At the beginning of February 2020, we, the UAL team: Betti Marenko, Pras Gunasekera, and I, facilitated a workshop with Masters students from across UAL. Earlier in the year, we had sent out a call to our postgraduate student community, reaching out to various disciplines, with the aim of creating a transdisciplinary learning environment, in which practices of exchange and interaction could inform our ongoing research for Fuel4Design. Following a positive response to the call, we selected a group of 22 students from subjects including: material futures, art and science, innovation management, and applied imagination. Hacking Futures – Futures Hacking was ready to go!
The collaboration with students has been a priority for us in this project. Developing, testing and implementing new approaches and resources without students’ input would simply have been wrong. After all, we were aiming to equip both learners and educators with innovative and adaptable tools to imagine, perform and enact a plurality of futures by design. This process had to be led by co-creation.
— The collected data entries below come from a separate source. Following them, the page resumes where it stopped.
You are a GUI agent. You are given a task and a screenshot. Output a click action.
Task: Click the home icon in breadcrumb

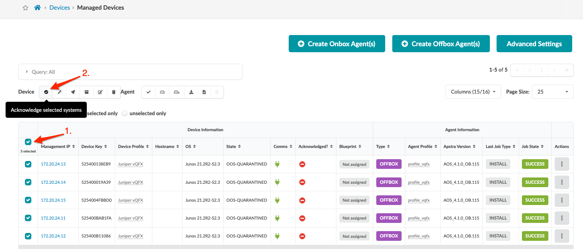pos(37,8)
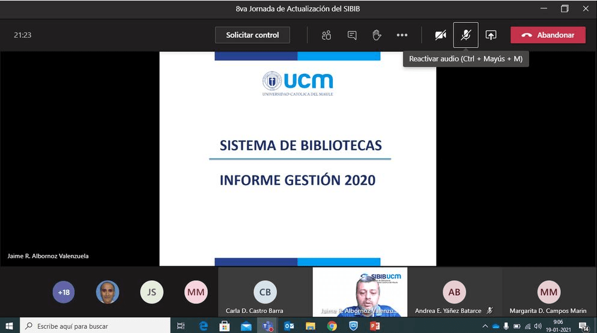Open the more actions ellipsis menu
Screen dimensions: 597x333
coord(402,35)
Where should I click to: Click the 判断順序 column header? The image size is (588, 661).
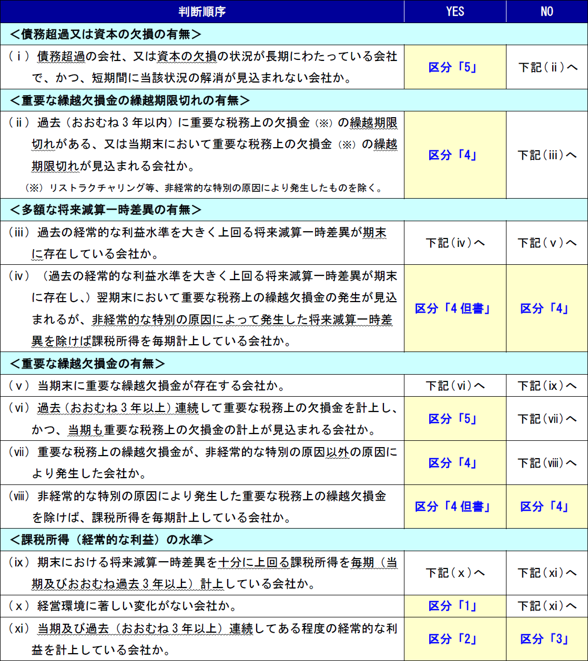(x=202, y=12)
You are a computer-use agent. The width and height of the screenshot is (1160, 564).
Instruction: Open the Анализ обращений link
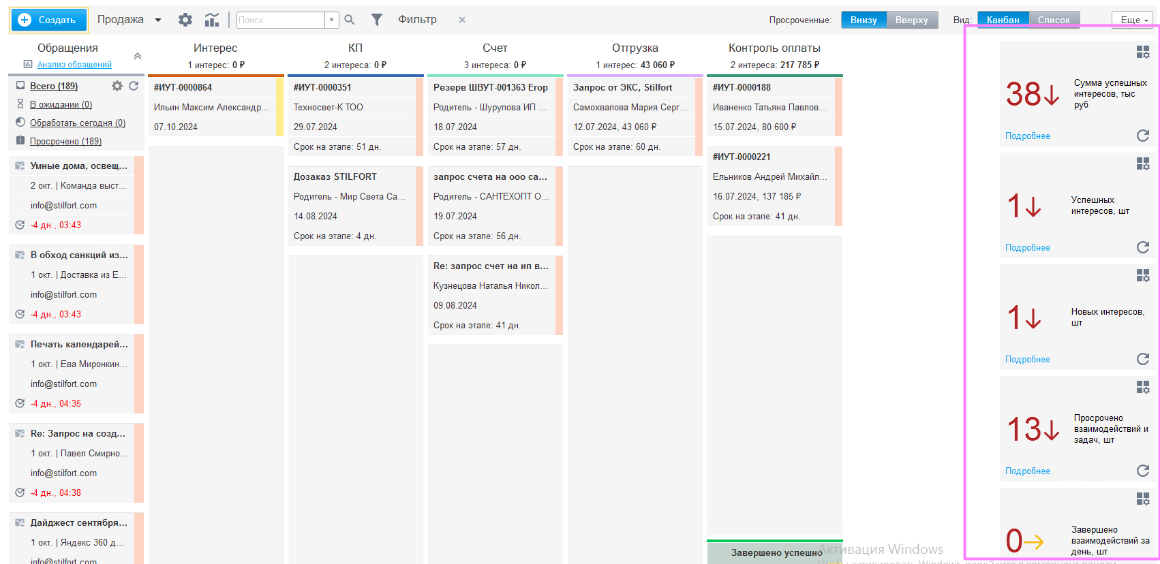click(74, 65)
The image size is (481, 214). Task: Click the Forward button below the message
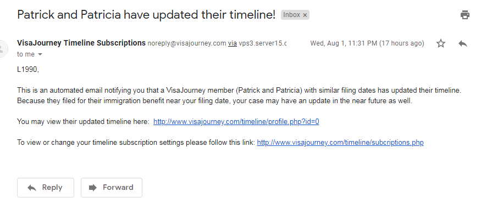click(x=112, y=188)
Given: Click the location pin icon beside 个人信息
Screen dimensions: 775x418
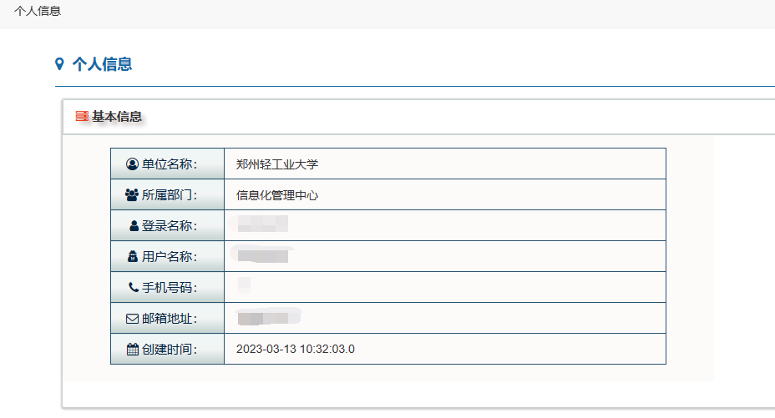Looking at the screenshot, I should pyautogui.click(x=59, y=64).
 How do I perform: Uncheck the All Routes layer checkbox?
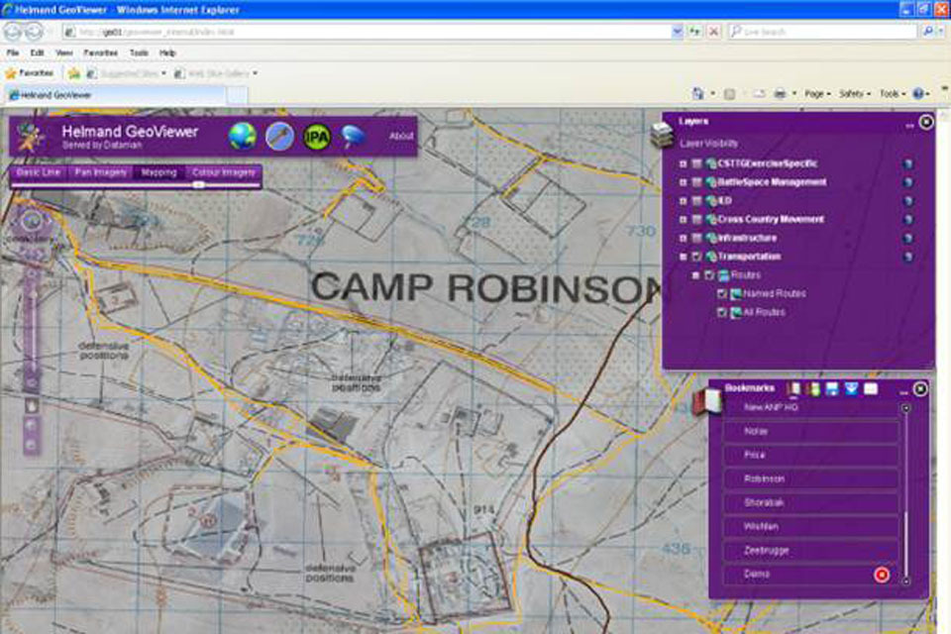point(722,313)
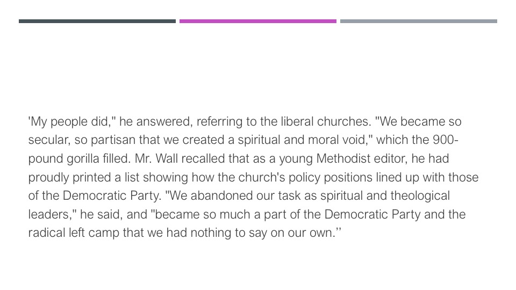This screenshot has height=290, width=516.
Task: Click the dark slate bar at top left
Action: (97, 21)
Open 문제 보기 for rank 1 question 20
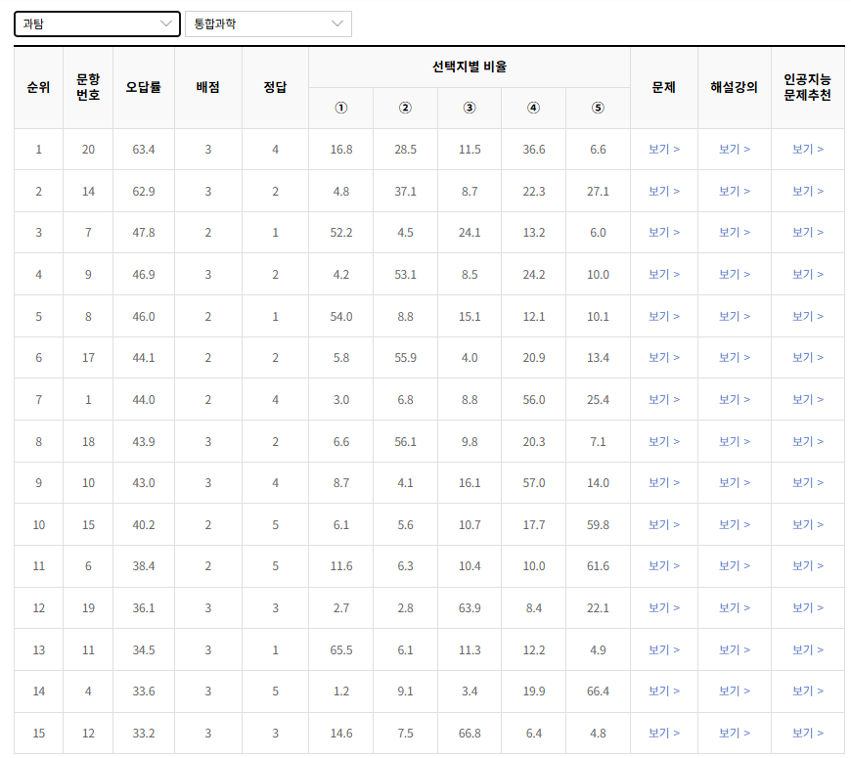This screenshot has height=758, width=851. tap(663, 149)
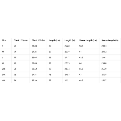Screen dimensions: 121x121
Task: Click the 58.5 sleeve length cell
Action: (x=81, y=46)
The relevance of co-creation in higher education is not a new concept, and has previously been highlighted by Chemi and Krogh ‘for a future that needs to strengthen human relationships and practices of sharing, the ability (or disposition) of creating a shared value in spite of differences is strategically fundamental’ (2017, p. x). In a world in which diverse cultures, disciplines and generations have to come together to meet challenges we don’t yet know of or understand, collaboration and co-creation is crucial. Teaching and learning methods that served the age of industrialisation are no longer relevant and need to be replaced with approaches that recognise the value of positionality, empathy and multiple perspectives. The Philosophical Pills to be tested in the workshop were precisely facilitating such an approach: affording a lens through which students could take a renewed look at their design practice. Pills such as Speculation, Counterfactuals, Heterotopias, Divination provided different ways of thinking about the future.
Hacking Futures – Futures Hacking created a space for philosophy in action, with the architecture of the workshop space inviting students to engage in a number of activities. These included a silent brainstorm exploring questions such as: How do you imagine futures through your practice? What do you see? What concerns do you have? What issues? and ‘Futures’ collage building – think in images not words (Fig. 1). We engaged in collective sense-making and individual reflection. Instead of reproducing knowledge, students were encouraged to co-produce knowledge – the pills are an accelerating tool for such processes – encouraging knowledge exchange and knowledge co-production.
Figure 1: Futures’ collage building – think in images, not words. © James Bryant, 2020
We were using pre-designed templates to guide the process and encouraged students to populate a Padlet wall (Fig.2) to create a virtual exhibition of their findings and key stages in their development process. The workshop was full of energy, intelligence and creativity – all of which fed into the approach and tool we were testing.
Figure 2: Padlet wall displaying virtual exhibition of process and students’ findings.
During the evaluation of the workshop, students expressed their appreciation of having been able to participate. They very much valued the approach we had taken – for students, the workshop has been a new approach to teaching design, not only the tools we are developing as part of Fuel4Design. According to students, Hacking Futures – Futures Hacking provided a learning environment in which they were enabled to: share concerns, feel nurtured, enriched and empowered, develop collective understanding, connect their values, no longer think and make in isolation, find a common language, and create a community.
I am writing these reflections almost one year later, in January 2021. Shortly after Hacking Futures – Futures Hacking, COVID-19 began to spread across the globe, interrupting the way in which humans interact. Workshops, like the one described above, in which the physical proximity between the participants contributed to building trust and created the sense of community students were yearning for, transitioned online. Face-to-face, in-person meetings of any kind were postponed until further notice, and traveling between countries was restricted to essential purposes only. Unexpectedly, the very future of the Fuel4Design project itself had to be reconsidered. We had to turn the imposition into an opportunity, embrace the challenge and learn how to collaborate and co-create whilst socially distancing.
References
Chemi, T. and Krogh, L. (2017) ed. Co-Creation in Higher Education: Students and Educators Preparing Creatively and Collaboratively to the Challenge of the Future, Aalborg University, Aalborg, Denmark, Sense Publishers, Rotterdam.